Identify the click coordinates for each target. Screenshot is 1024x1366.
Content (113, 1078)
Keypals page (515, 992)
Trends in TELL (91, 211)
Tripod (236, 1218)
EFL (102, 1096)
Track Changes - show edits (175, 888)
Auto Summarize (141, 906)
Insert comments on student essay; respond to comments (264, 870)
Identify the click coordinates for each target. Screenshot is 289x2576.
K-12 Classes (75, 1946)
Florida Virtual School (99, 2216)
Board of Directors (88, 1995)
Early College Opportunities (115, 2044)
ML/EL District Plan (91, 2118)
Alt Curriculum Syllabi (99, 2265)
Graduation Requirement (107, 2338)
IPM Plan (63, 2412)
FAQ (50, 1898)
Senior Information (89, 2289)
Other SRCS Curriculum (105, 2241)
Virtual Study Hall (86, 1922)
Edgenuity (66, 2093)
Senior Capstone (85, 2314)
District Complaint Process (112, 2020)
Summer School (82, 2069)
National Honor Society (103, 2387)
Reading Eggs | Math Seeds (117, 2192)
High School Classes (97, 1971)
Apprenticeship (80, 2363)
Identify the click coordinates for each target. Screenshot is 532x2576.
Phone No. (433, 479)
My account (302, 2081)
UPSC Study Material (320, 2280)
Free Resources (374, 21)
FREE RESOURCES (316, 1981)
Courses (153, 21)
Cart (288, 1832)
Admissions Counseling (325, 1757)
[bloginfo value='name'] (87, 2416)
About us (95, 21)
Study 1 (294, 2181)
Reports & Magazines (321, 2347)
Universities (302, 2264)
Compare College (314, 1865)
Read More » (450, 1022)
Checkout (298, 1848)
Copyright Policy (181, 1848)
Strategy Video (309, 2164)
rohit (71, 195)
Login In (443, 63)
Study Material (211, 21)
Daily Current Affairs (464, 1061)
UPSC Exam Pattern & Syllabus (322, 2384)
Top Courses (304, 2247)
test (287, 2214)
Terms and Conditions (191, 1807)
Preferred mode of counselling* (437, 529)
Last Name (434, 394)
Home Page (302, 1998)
****
* The problem
Your reply should hold only the lines from the first line of the records through the one with "Apprenticeship (80, 2363)", reproduced word for word.

* Task result
Identify the click coordinates for each target. Screenshot is 1024x1366.
Content (113, 1078)
Keypals page (515, 992)
Trends in TELL (91, 211)
Tripod (236, 1218)
EFL (102, 1096)
Track Changes - show edits (175, 888)
Auto Summarize (141, 906)
Insert comments on student essay; respond to comments (264, 870)
Identify the click coordinates for each target. Screenshot is 289x2576.
K-12 Classes (75, 1946)
Florida Virtual School (99, 2216)
Board of Directors (88, 1995)
Early College Opportunities (115, 2044)
ML/EL District Plan (91, 2118)
Alt Curriculum Syllabi (99, 2265)
Graduation Requirement (107, 2338)
IPM Plan (63, 2412)
FAQ (50, 1898)
Senior Information (89, 2289)
Other SRCS Curriculum (105, 2241)
Virtual Study Hall (86, 1922)
Edgenuity (66, 2093)
Senior Capstone (85, 2314)
District Complaint Process (112, 2020)
Summer School (82, 2069)
National Honor Society (103, 2387)
Reading Eggs | Math Seeds (117, 2192)
High School Classes (97, 1971)
Apprenticeship (80, 2363)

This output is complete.